One of the best names in modern music, Fyfe Dangerfield, and his band, Guillemots, impress in parts on record but really impress on stage.
Date: June 3, 2008
Venue: Rock City
There are few bands as interesting as the Guillemots. Able to emit beauty as well as bewilderment in the time it takes to stop sniggering at lead singer Fyfe Dangerfield’s quite wonderful name, they ply a heady mix that excites and confuses in equal measures.
There are melodies that plunge where you’d expect them to clamber, there are weird noises by virtue of long forgotten instruments, there are grooves, there are elegiac ballads, and there’s the way in which your toe-to-floor tapping rhythm is severely disrupted by such oddities as Last Kiss – essentially a kaleidoscopic new-rave Belle & Sebastian.
Latest album Red was not without its calamities but their eccentric and often erratic live makeovers offer them a far better podium than the CD.

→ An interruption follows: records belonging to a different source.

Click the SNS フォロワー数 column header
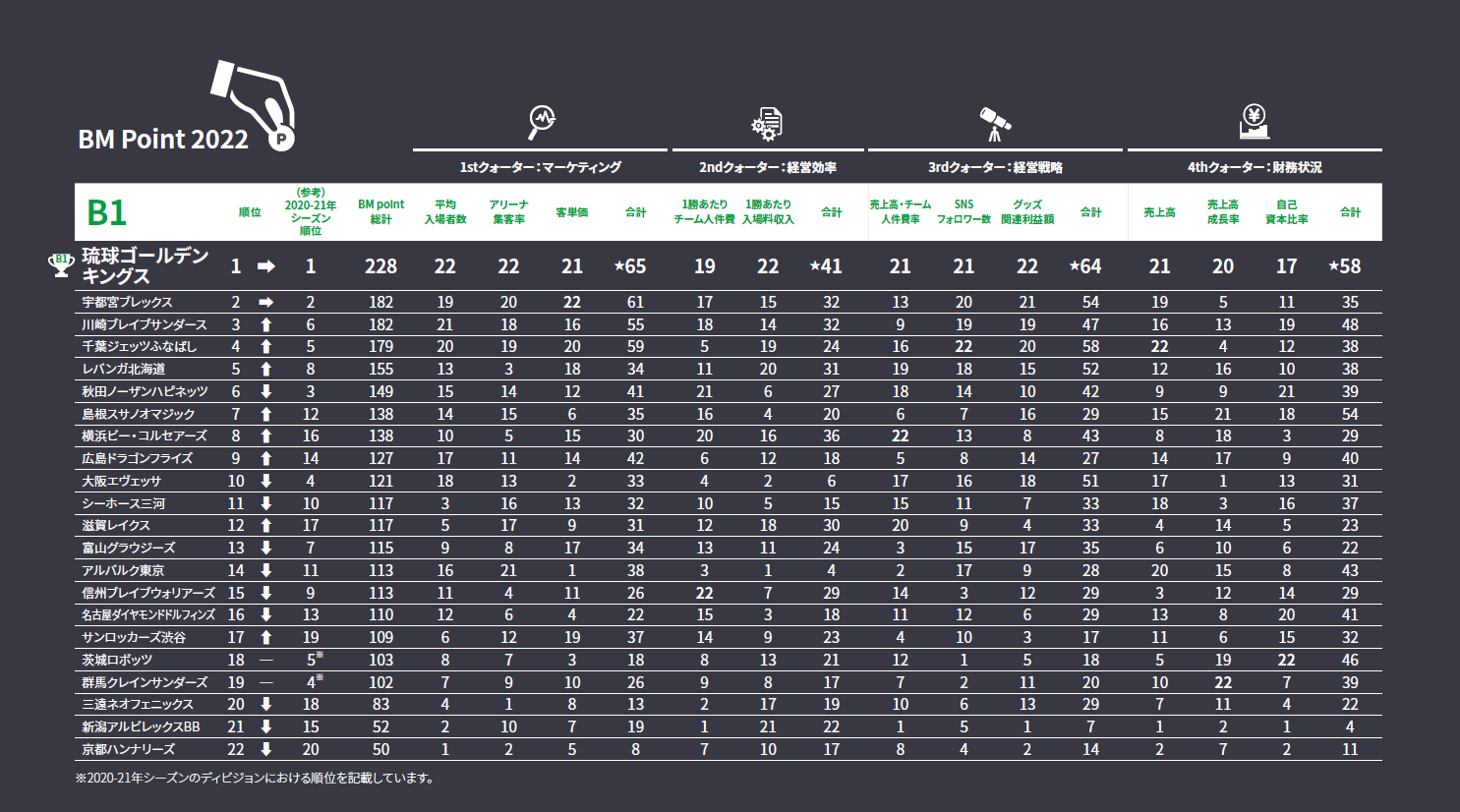Image resolution: width=1460 pixels, height=812 pixels. click(964, 211)
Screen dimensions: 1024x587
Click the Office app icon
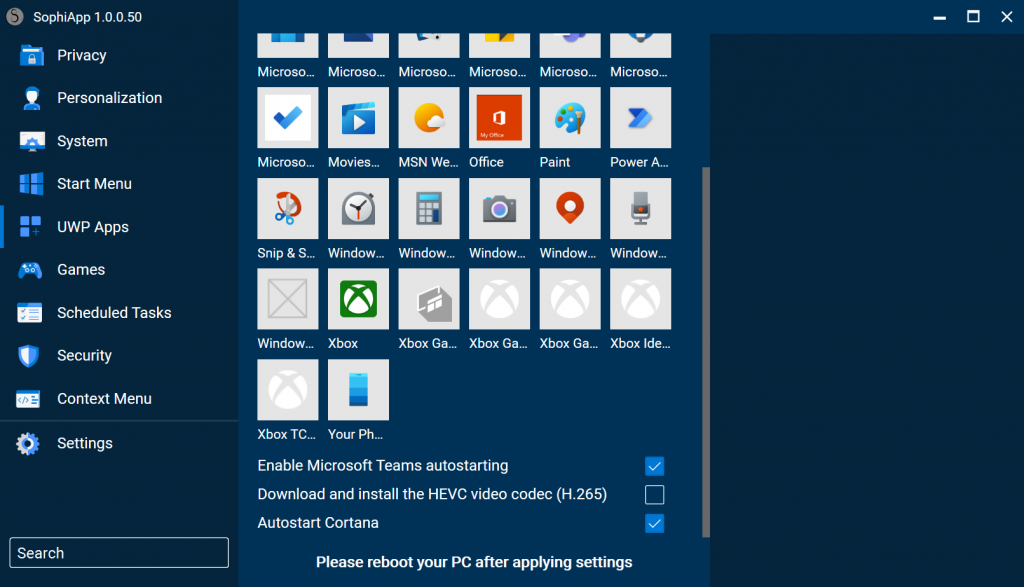tap(498, 117)
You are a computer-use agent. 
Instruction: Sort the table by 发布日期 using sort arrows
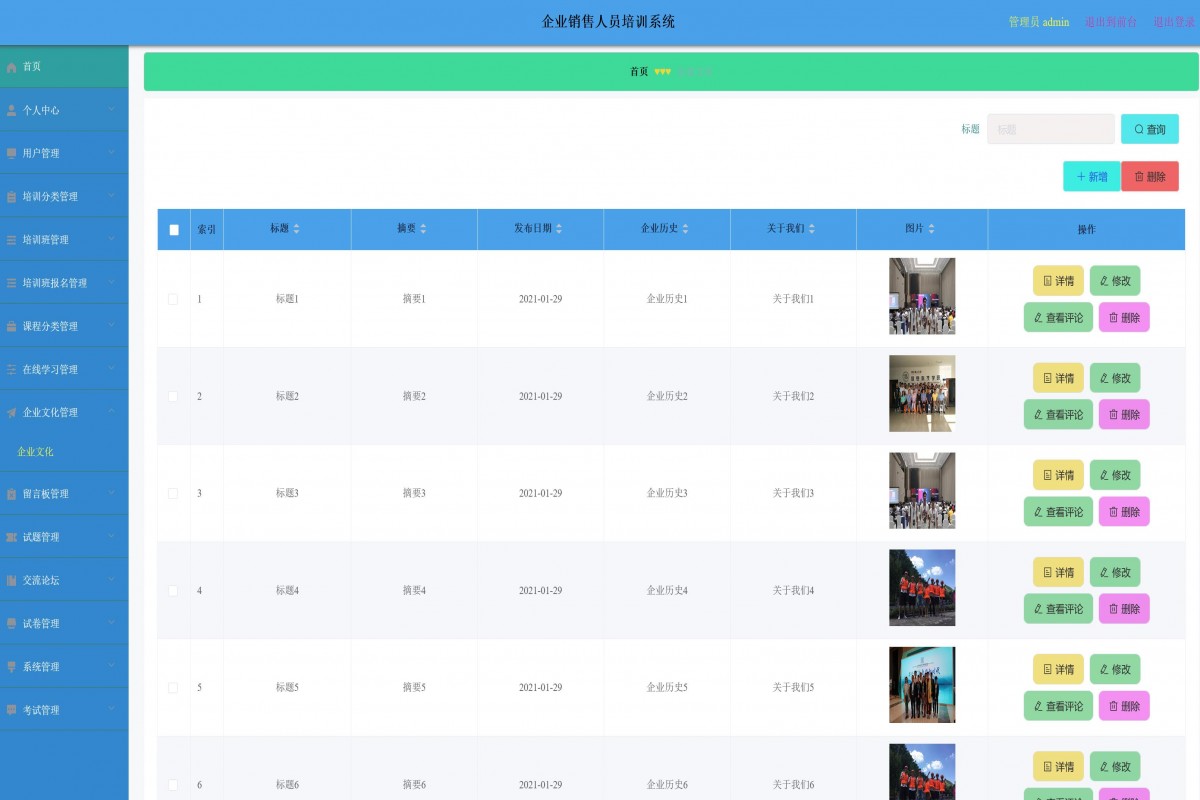pos(559,229)
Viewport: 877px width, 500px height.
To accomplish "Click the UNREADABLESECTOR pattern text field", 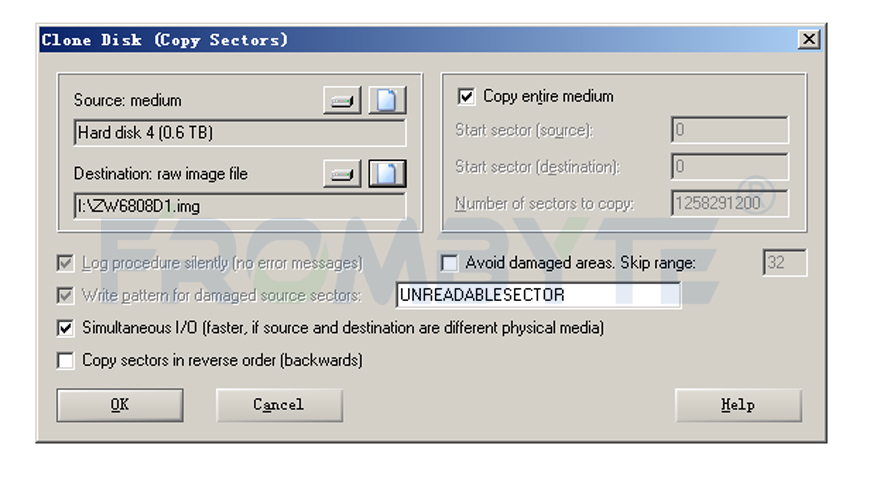I will pyautogui.click(x=538, y=295).
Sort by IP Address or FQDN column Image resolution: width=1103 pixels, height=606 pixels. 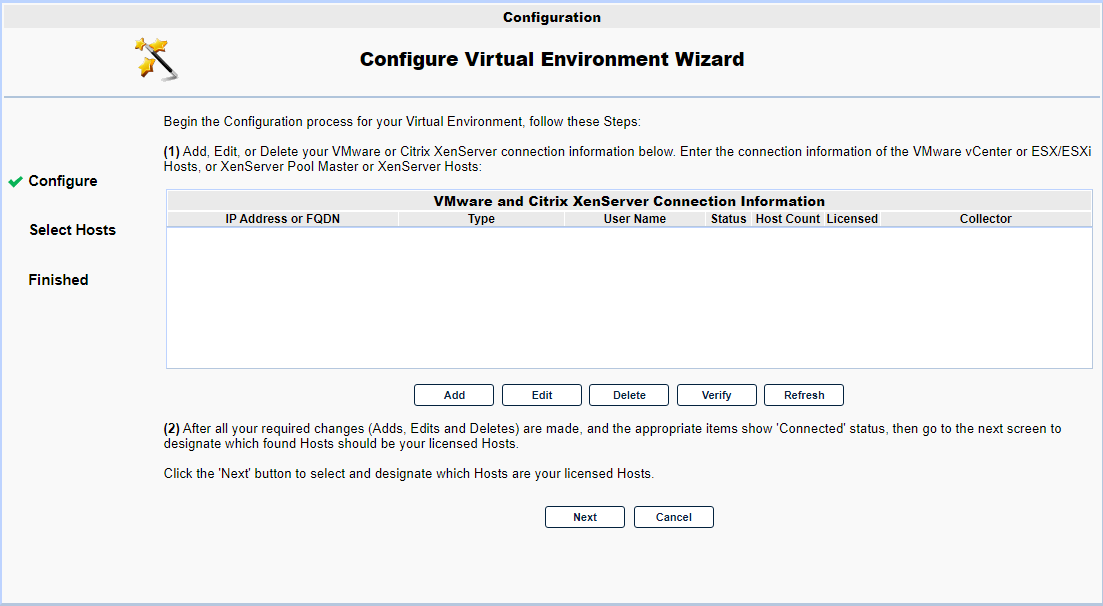pos(282,219)
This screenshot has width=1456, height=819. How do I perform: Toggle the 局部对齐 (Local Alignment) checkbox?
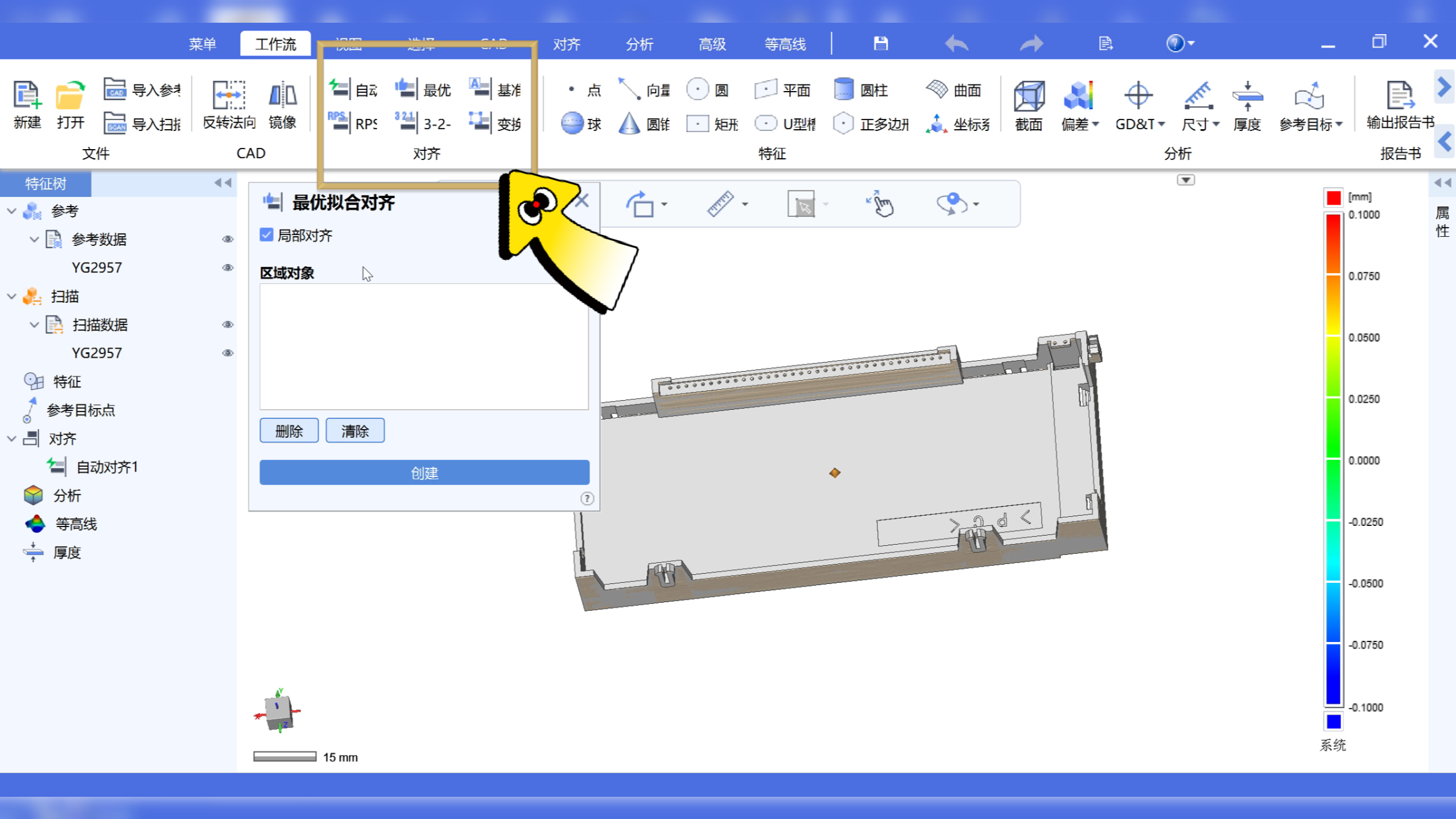point(266,234)
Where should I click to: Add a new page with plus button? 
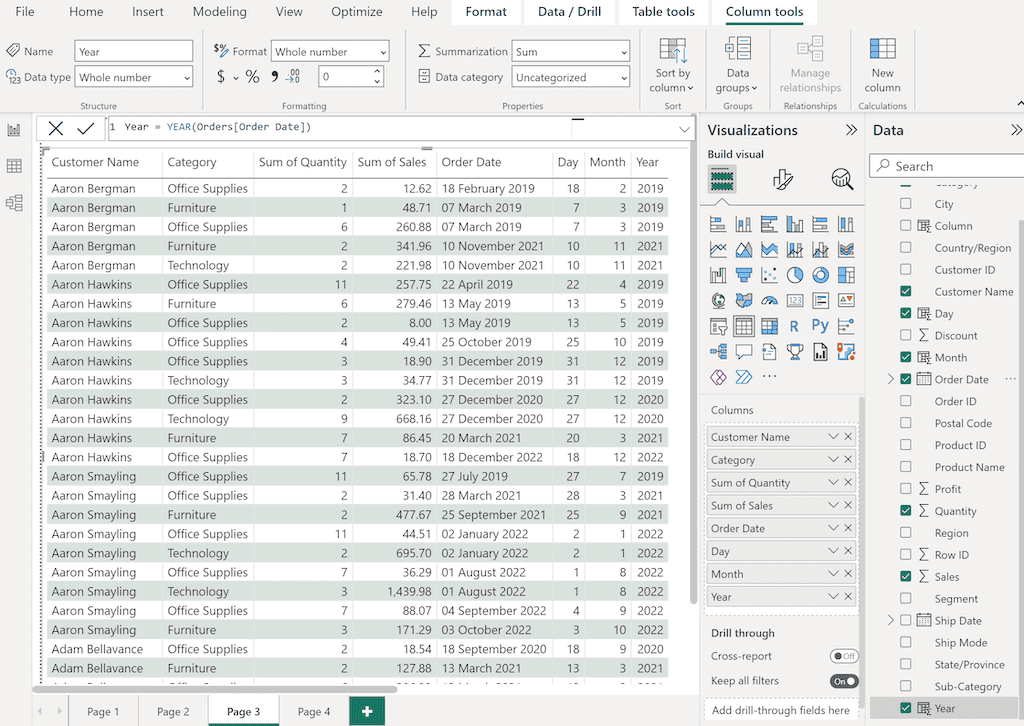367,711
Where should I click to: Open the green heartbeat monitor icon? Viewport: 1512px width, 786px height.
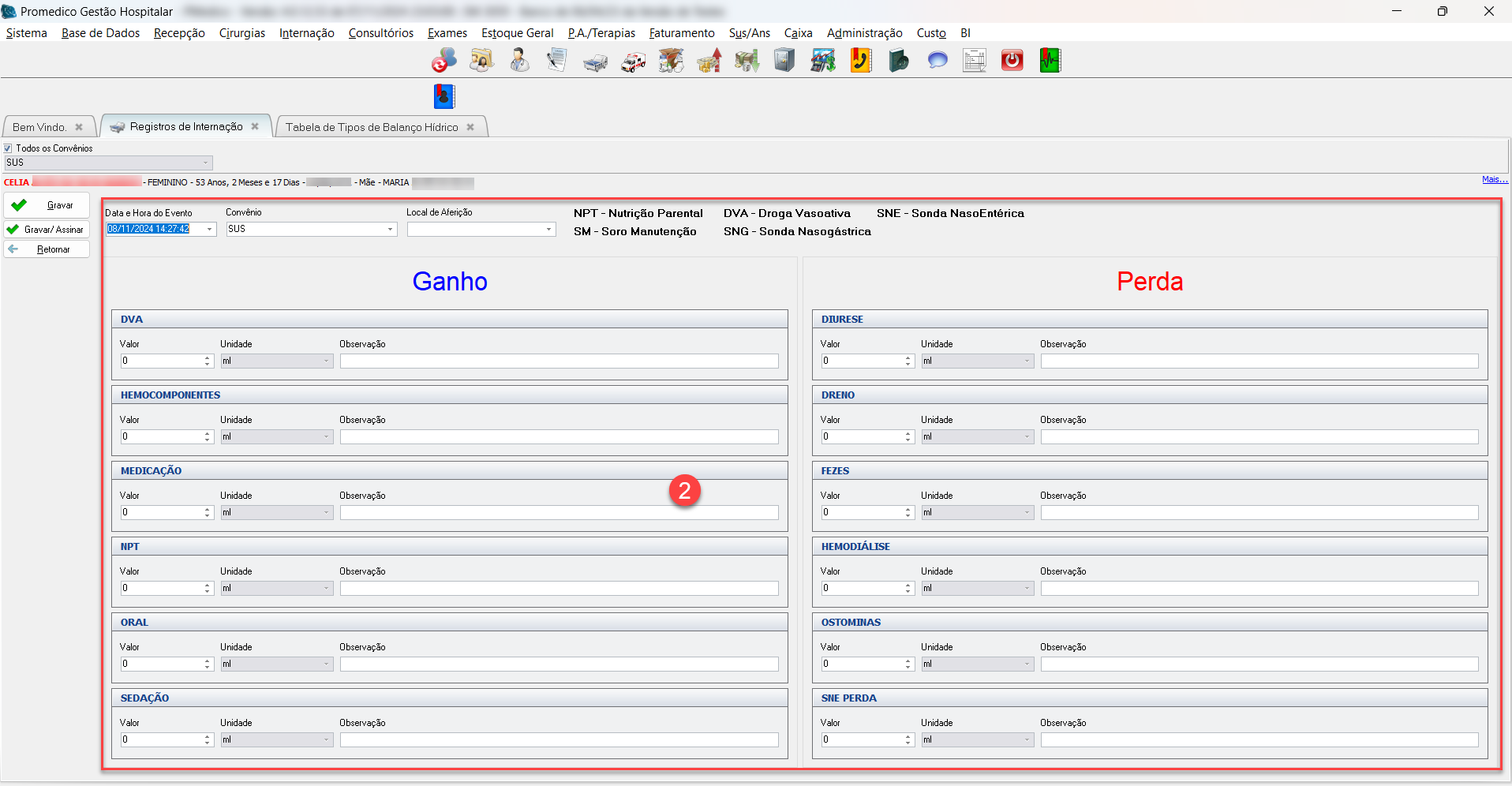1050,61
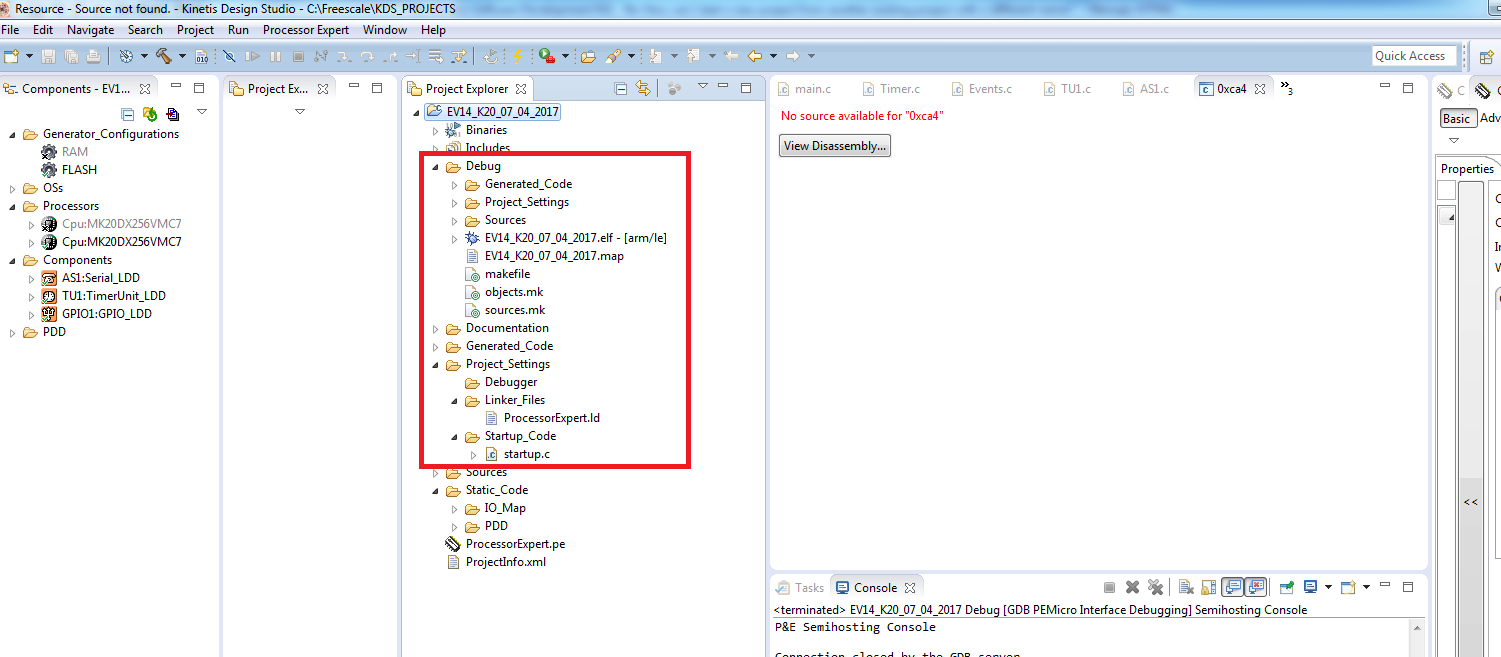
Task: Open the Processor Expert menu
Action: (305, 29)
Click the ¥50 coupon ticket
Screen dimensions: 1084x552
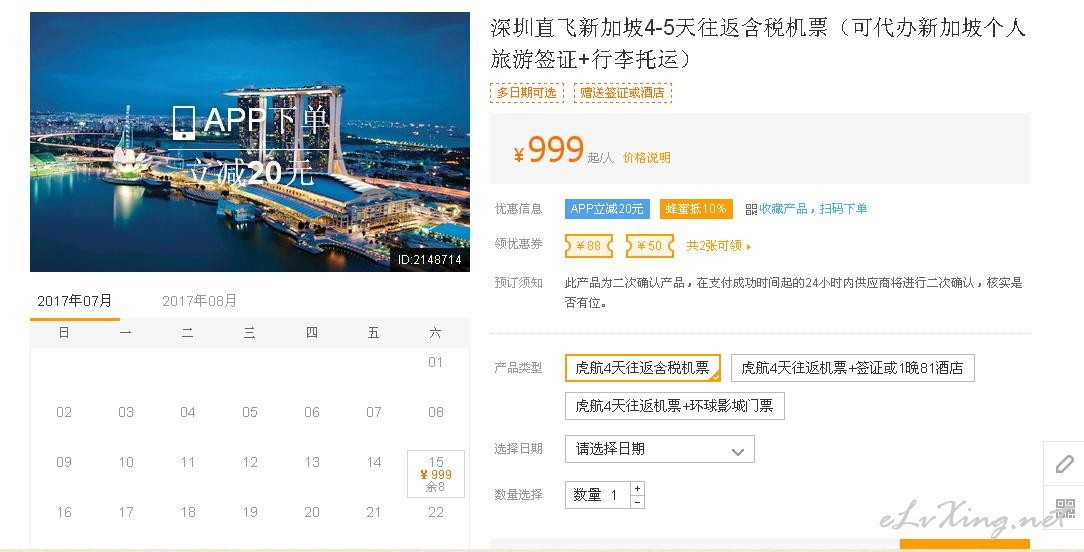[649, 246]
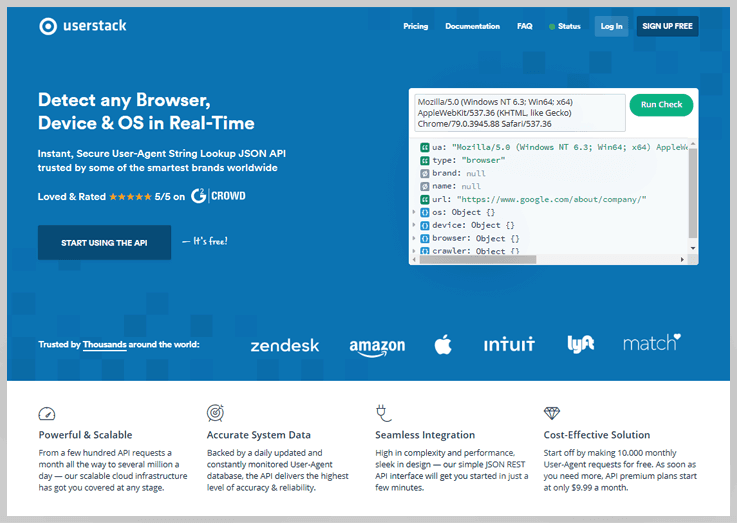Click the Start Using the API button
This screenshot has height=523, width=737.
(104, 243)
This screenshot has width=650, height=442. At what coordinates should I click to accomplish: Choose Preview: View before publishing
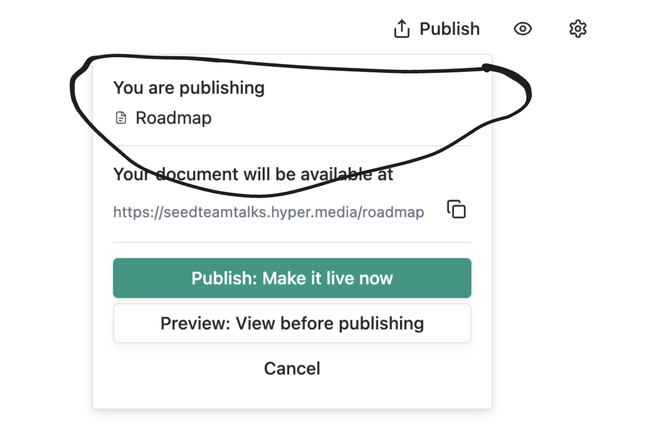292,323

They start, though, with 2006 favourite Made Up Love Song #43. With its forlorn sentiments and oscillating melody it’s the perfect introduction. From that same era we get the crunching Trains To Brazil, while recent hit Get Over It throbs with electricity and Falling Out Of Reach will have Daniel Bedingfield scampering through his back catalogue in search of a missing pop diamond.
Often brilliant, always entertaining, Guillemots are the epitome of the old adage ‘from the sublime to the ridiculous’.